I have served three Presidents, three quite different men, each of whom I admire, however differently they filled the office. On the personal level, Ronald Reagan was a father figure to me, George Bush an older brother, and Bill Clinton, though almost ten years younger, something of a contemporary—Clinton and I were shaped by the sixties and the specter of Vietnam, though we came at the war from opposite poles. As a result of my service to these men, I have had a privileged view of the nation’s highest office. I know what it demands. As I speak around the country, I am constantly questioned about my own future: specifically, am I going to run for President? I am flattered by my standing in public opinion polls. I am moved by the e
ncouragement to run that I hear as I travel around the country. I am honored by the grass-roots draft movements that have sprung up on my behalf, though I have no personal connection to them. To be a successful politician, however, requires a calling that I do not yet hear. I believe that I can serve my country in other ways, through charities, educational work, or appointive posts.

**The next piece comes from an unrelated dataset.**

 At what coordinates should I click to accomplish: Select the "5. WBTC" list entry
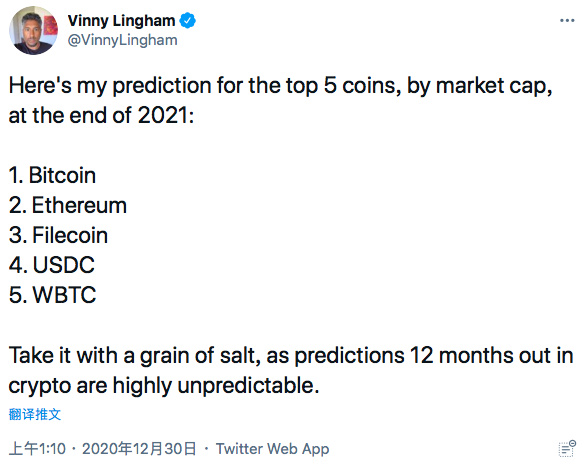52,295
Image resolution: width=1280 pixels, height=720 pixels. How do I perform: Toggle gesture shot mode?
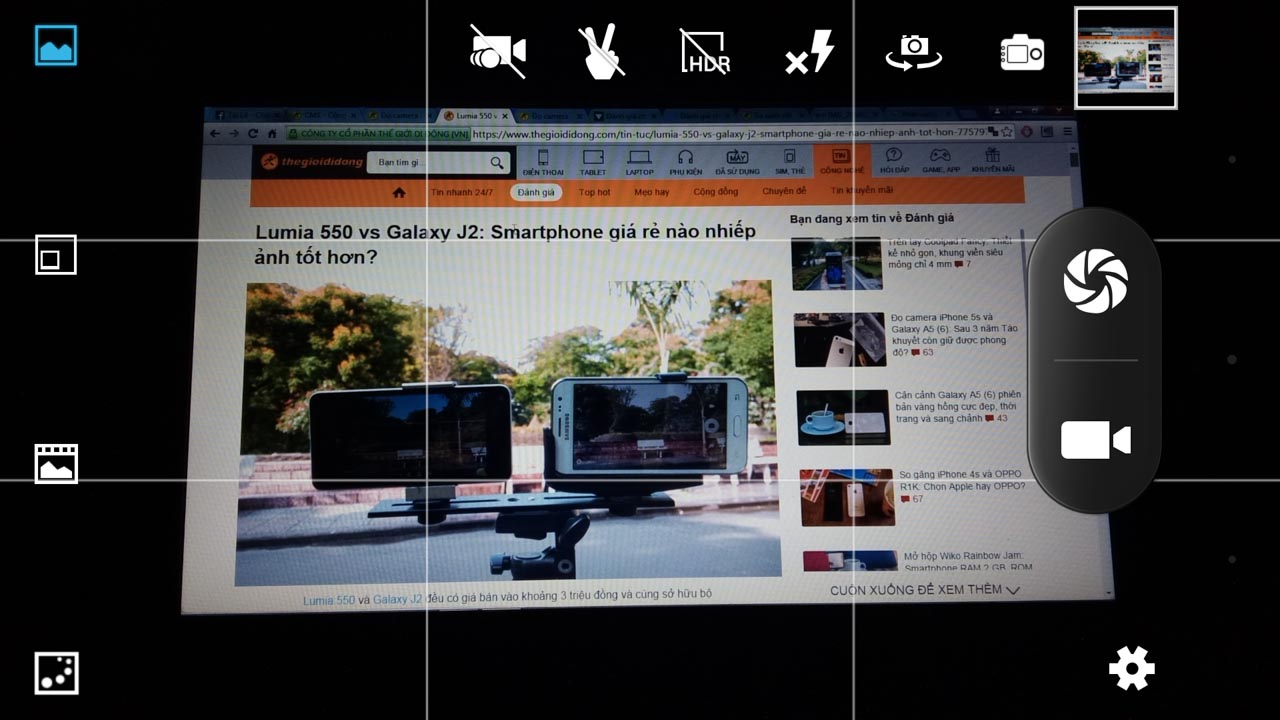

Nevertheless, I do not unequivocally rule out a political future. If I ever do decide to enter politics, it will not be because of high popularity ratings in the polls. I am fully aware that in taking stands on issues, I would quickly alienate one interest group or another and burn off much popularity. And I would certainly not run simply because I saw myself as the “Great Black Hope,” providing a role model for African-Americans or a symbol to whites of racism overcome. I would enter only because I had a vision for this country. I would enter because I believed I could do a better job than the other candidates of solving the nation’s problems. I would not expect or desire to have anything handed to me; I would fight for the right to lead. And I would enter not to make a statement but to win. I understand the battlefield, and I know what winning takes.
I am fully aware of the enormous personal and family sacrifices that running for office demands. And, frankly, the present atmosphere does not make entering public service especially attractive. I find that civility is being driven from our political discourse. Attack ads and negative campaigns produce destructive, not constructive, debate. Democracy has always been noisy, but now, on television and radio talk shows, and with print chasing after broadcast audiences, demagoguery and character dismemberment displace reasoned dialogue. As you dial through the current flood of talk shows, you will hear endless whining and not much constructive advice for our country. Any public figure espousing a controversial idea can expect to have not just the idea attacked, but his or her integrity. And Lord help anyone who strays from accepted ideas of political correctness. The slightest suggestion of offense toward any group, however innocently made, and even when made merely to illustrate a historical point, will be met with cries that the offender be fired or forced to undergo sensitivity training, or threats of legal action.